**DATASET EXCERPTS:**

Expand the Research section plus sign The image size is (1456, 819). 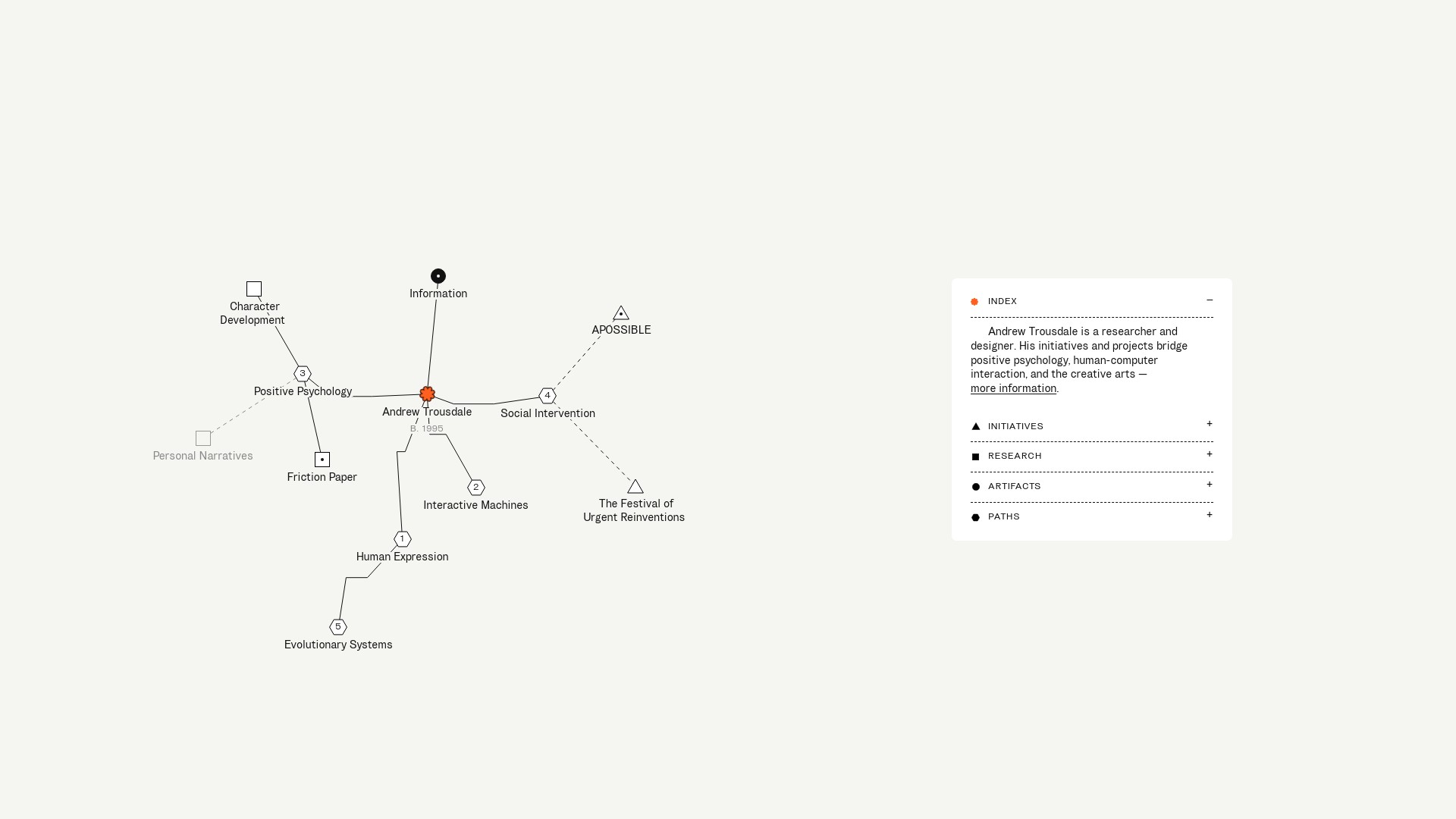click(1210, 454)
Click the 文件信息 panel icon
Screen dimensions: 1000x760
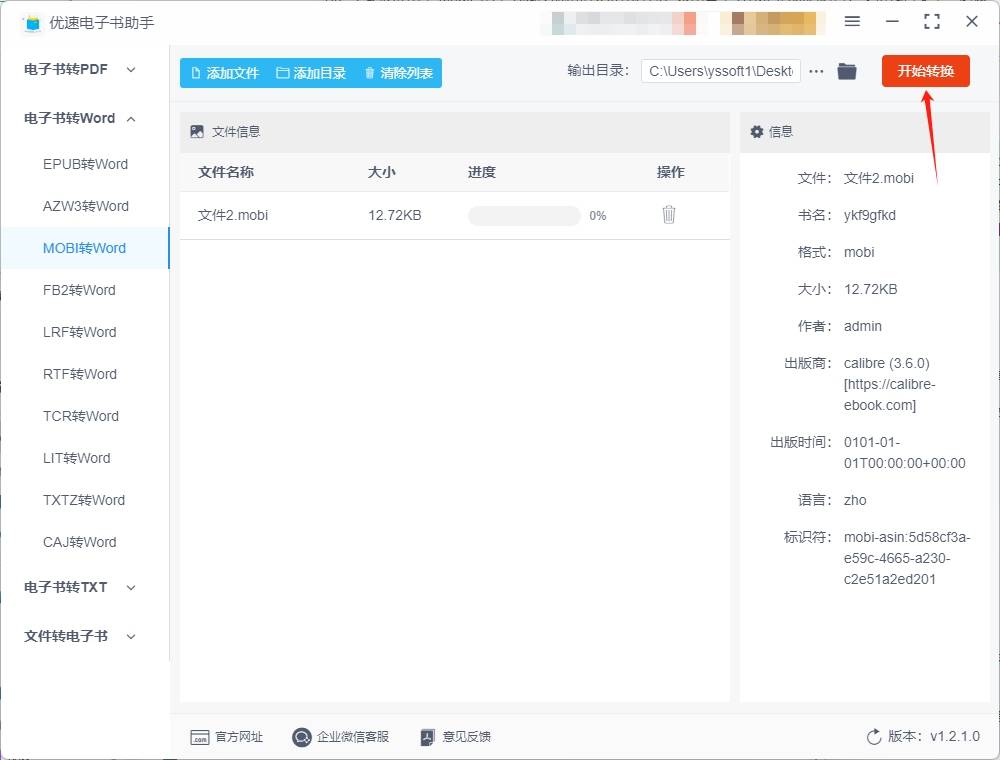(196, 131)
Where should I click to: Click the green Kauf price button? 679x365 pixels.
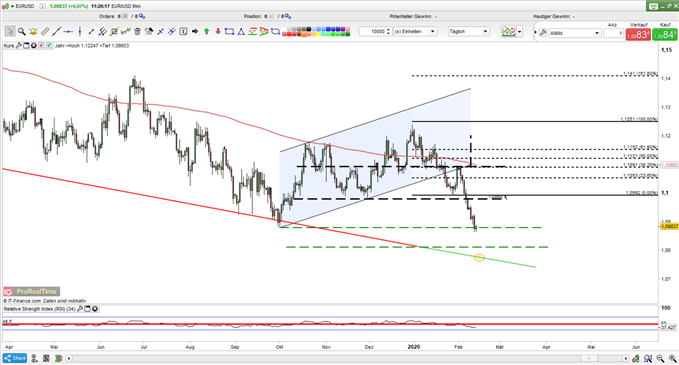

==

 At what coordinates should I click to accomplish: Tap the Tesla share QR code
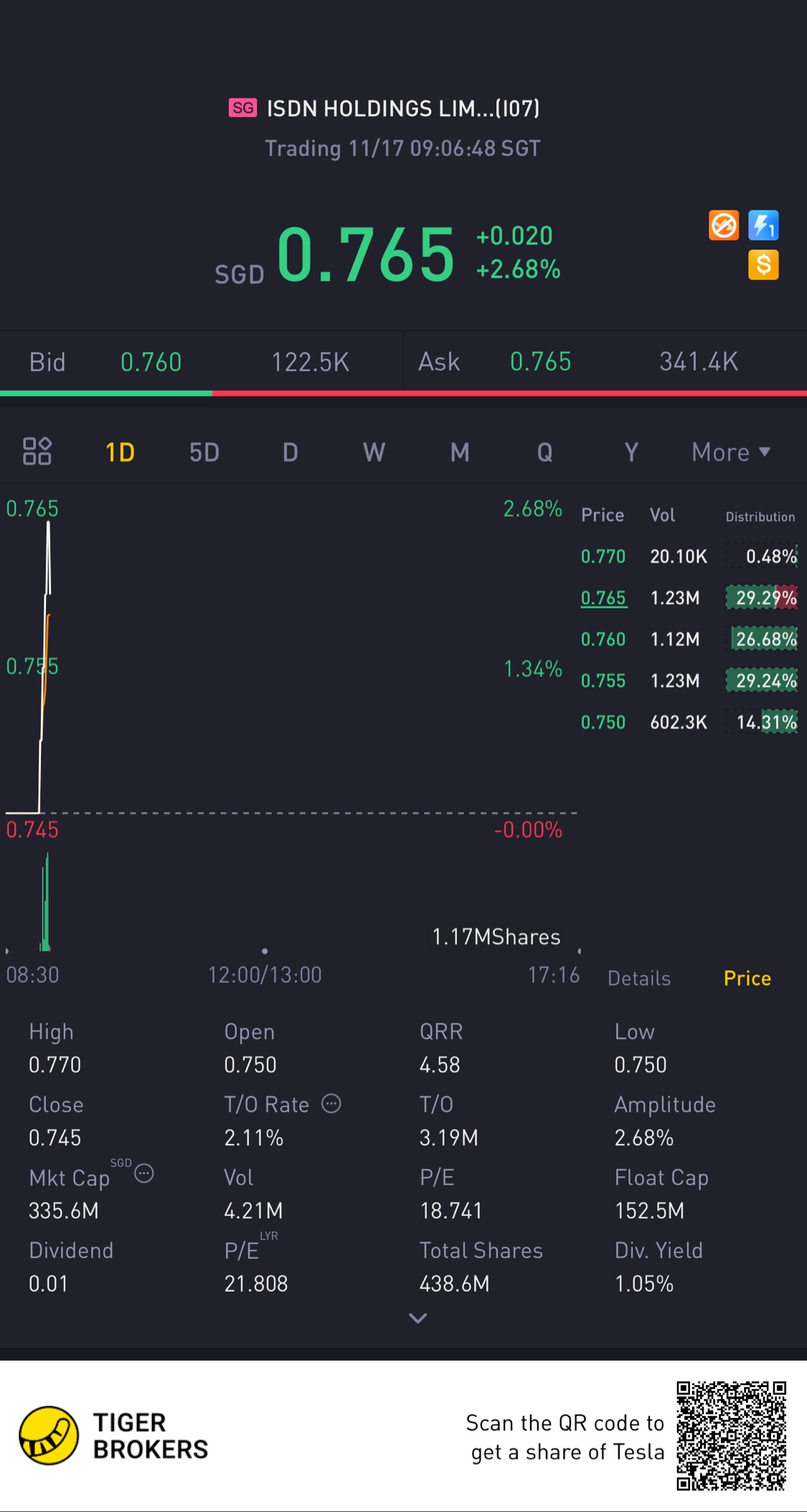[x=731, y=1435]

---

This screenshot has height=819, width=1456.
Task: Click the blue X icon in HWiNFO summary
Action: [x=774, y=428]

**WHAT NEEDS TO BE DONE:** Please express the rows as a Markdown table with columns "No." and "Row", numbering each row and leaving out blank lines. Begin at the row that contains "This screenshot has height=819, width=1456." and stop after the row that contains "Action: [x=774, y=428]".

**RESPONSE FOR THIS EXERCISE:**
| No. | Row |
|---|---|
| 1 | This screenshot has height=819, width=1456. |
| 2 | Task: Click the blue X icon in HWiNFO summary |
| 3 | Action: [x=774, y=428] |